The accounting remedy will be useful to minority shareholders in cases where the corporation has either failed to keep adequate accounting records or where the books have been “juggled”to hide theft. In situations where the controlling sharenholder, through his control of the books, has prepared to defend his gross misappropriation of funds and disportionate distributions by making the misconduct difficult to prove, an accounting remedy might be particularly helpful as a step preceding a derivative suit for damages. An order requiring the corporation and the controlling shareholder to prepare and present accurate financial records, properly accounting for all corporate receipts, expenditures, assets, and liabilities can shift some of the enormous burden of unscrambling the financial eggs onto the corporation and majority shareholder, rather than on the plaintiff minority shareholder. An accounting is flexible remedy that may apply in various scenarios. Also useful is the trial court’s ability under Rule 172 of the Texas Rules of Civil Procedure to appoint an independent auditor to oversee or perform the accounting. The audit procedure provides the court the power to appoint an auditor “[w]hen an investigation of accounts . . . appears necessary for the purpose of justice between the parties to any suit,” and requires the auditor to prepare a report, verified by affidavit “that he has carefully examined the state of the account between the parties, and that his report contains a true statement thereof, so far as the same has come within his knowledge.” The parties are given a 30-day deadline to file exceptions to the report, and the court reasonable compensation to such auditor to be taxed as costs of suit.

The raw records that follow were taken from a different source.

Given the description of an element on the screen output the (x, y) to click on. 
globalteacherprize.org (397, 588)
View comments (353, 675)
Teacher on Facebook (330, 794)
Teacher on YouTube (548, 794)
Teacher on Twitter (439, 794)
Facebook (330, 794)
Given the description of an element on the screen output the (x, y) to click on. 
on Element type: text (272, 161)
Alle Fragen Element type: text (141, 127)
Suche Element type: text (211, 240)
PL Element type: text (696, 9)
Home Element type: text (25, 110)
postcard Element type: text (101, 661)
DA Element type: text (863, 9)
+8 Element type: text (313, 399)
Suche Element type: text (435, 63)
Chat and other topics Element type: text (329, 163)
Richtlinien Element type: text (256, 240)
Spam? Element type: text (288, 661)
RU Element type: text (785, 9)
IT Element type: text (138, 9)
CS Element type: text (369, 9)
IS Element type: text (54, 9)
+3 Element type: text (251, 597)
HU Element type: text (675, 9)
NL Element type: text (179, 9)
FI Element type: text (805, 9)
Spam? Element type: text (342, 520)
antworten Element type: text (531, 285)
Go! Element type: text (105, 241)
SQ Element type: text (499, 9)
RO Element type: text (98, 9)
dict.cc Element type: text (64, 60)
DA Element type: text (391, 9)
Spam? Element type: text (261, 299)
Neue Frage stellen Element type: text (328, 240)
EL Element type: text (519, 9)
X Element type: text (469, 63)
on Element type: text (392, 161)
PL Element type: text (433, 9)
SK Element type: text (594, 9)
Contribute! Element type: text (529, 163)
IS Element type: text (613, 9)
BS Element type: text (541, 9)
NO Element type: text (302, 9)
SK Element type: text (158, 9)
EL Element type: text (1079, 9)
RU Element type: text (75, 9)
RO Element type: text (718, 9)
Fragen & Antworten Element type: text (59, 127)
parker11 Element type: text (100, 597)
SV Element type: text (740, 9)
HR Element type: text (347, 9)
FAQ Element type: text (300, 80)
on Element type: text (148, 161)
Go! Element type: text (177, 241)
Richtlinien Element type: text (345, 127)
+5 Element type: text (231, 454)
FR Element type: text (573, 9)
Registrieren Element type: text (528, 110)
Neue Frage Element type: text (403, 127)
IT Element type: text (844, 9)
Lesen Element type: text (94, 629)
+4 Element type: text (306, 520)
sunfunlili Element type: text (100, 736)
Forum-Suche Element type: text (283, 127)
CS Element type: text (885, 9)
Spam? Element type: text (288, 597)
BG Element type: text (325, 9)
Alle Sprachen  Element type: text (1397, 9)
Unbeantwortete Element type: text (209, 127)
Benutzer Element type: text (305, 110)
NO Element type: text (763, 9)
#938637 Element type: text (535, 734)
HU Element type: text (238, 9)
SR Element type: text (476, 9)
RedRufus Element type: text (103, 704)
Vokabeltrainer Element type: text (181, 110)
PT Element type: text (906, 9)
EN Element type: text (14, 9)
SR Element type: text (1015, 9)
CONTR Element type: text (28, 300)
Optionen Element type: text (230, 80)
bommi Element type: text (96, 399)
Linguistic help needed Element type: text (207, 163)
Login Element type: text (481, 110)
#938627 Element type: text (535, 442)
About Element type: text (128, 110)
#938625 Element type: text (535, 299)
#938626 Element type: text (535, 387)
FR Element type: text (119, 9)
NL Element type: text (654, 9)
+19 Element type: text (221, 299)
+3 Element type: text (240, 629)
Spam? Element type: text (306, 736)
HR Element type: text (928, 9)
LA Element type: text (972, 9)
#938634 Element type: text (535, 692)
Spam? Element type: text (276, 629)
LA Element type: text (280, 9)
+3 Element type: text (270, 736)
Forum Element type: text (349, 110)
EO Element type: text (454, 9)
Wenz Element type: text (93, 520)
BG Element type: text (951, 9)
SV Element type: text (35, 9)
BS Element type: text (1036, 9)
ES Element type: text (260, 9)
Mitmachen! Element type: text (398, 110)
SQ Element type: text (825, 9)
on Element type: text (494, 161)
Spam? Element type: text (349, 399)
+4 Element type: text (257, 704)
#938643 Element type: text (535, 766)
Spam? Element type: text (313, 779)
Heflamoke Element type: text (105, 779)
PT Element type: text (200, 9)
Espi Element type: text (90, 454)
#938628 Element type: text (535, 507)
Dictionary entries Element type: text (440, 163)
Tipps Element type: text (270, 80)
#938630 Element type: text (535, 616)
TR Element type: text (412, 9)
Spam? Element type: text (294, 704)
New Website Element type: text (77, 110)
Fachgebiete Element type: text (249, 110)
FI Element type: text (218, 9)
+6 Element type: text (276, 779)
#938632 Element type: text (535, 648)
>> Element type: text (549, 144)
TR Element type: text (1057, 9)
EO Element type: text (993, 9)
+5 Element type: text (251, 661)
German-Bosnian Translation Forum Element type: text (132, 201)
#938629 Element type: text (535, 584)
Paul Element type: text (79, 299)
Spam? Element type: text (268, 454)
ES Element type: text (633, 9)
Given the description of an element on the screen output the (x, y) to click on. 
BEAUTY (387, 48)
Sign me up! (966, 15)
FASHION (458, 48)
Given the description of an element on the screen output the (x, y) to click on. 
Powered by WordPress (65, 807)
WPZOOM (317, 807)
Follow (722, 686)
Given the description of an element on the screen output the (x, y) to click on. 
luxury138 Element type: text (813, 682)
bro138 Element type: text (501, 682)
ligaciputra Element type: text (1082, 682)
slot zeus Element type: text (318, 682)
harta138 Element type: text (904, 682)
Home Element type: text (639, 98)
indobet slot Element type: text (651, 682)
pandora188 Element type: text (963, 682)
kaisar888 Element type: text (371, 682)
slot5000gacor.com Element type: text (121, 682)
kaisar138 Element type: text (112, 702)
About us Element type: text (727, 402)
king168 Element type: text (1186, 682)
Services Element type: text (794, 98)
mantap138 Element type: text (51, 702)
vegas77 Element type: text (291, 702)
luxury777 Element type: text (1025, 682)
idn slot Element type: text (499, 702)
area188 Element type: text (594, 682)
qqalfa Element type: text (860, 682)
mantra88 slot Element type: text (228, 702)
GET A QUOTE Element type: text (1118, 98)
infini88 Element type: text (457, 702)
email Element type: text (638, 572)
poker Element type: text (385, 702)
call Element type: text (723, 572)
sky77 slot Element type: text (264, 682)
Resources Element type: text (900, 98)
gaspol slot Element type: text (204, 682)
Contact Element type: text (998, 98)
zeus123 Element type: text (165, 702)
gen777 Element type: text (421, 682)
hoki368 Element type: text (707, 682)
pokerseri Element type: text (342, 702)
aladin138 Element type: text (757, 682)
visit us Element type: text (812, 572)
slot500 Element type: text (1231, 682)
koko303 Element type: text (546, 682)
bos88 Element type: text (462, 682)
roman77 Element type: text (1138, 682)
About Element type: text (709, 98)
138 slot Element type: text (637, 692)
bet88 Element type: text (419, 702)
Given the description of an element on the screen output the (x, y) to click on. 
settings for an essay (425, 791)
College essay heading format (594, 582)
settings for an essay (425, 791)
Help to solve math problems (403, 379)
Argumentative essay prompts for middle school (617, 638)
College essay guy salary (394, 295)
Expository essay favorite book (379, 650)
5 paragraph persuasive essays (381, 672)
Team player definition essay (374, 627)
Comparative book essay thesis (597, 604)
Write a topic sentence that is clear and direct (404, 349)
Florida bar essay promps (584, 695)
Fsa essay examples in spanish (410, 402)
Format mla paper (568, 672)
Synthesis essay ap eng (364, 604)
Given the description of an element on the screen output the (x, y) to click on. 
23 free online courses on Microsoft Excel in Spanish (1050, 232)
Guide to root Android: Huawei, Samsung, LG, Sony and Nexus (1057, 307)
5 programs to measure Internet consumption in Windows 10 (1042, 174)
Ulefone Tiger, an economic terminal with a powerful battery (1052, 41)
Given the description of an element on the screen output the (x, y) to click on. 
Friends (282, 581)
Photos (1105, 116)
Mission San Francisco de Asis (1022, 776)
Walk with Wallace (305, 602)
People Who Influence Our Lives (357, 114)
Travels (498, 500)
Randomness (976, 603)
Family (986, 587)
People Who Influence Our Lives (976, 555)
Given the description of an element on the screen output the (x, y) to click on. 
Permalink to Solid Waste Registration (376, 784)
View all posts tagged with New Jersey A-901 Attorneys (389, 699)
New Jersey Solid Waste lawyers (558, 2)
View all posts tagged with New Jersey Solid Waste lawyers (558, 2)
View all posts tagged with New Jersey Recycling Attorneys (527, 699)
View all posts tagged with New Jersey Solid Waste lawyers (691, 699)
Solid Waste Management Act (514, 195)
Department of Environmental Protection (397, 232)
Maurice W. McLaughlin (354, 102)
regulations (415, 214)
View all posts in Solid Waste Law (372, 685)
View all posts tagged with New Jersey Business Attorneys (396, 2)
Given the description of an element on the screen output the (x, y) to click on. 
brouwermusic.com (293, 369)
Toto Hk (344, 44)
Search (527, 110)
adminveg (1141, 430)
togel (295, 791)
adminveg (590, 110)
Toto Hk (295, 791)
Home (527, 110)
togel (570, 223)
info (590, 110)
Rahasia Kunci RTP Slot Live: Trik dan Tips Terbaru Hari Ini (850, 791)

The duty of corporate accountability is a duty that the corporation, as trustee, owes to each shareholder and
should be available as an individual remedy against the corporation, as was the case in Yeaman. However, similar to Ritchie’s treatment of the Patton v. Nicholas claim for suppression of dividends, there may be policy reasons for requiring the claim be brought in a derivative action, because the benefit would be conferred on all shareholders equally and the responsibility for complying with the order to perform the accounting will fall on the corporation’s management. Therefore, in most cases, we would expect that shareholder would bring a derivative claim to assert the accounting remedy. Because the claim would be brought under the derivative litigation statute, successful shareholders would be entitled to attorneys fees.